▼▼▼
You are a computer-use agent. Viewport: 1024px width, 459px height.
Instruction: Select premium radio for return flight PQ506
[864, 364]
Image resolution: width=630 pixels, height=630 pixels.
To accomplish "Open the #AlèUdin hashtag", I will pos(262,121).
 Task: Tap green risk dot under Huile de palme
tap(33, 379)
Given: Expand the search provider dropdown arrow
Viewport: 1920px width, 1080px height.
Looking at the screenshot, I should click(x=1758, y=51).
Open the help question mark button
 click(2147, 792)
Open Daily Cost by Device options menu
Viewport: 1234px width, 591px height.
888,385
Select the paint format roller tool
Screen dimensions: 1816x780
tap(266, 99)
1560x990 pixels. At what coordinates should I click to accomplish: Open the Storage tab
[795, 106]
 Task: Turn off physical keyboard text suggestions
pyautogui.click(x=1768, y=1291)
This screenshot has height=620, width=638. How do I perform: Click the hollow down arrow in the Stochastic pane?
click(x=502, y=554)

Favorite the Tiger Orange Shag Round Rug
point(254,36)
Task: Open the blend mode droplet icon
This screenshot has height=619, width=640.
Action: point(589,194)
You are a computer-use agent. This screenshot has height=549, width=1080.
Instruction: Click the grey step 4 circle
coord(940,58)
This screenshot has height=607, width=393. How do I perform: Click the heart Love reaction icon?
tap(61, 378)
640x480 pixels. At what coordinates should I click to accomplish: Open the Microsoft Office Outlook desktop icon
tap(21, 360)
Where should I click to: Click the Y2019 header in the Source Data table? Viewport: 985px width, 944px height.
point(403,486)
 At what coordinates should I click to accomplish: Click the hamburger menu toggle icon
▲▲▲
SHORT TASK:
Shift every coordinate in the answers by adding 66 to it, and write out again all lines of the records from the line containing "You are a computer-use agent. This" through the end of the records, inclusive.

RESPONSE BELOW:
You are a computer-use agent. This screenshot has height=549, width=1080.
Instruction: Click the grey step 4 circle
coord(1006,124)
This screenshot has height=607, width=393. How do I perform: Click the heart Love reaction icon?
tap(127, 444)
640x480 pixels. At what coordinates should I click to accomplish: Open the Microsoft Office Outlook desktop icon
tap(87, 426)
Where should I click to: Click the Y2019 header in the Source Data table? Viewport: 985px width, 944px height.
point(469,552)
 At what coordinates should I click to accomplish: Click the hamburger menu toggle icon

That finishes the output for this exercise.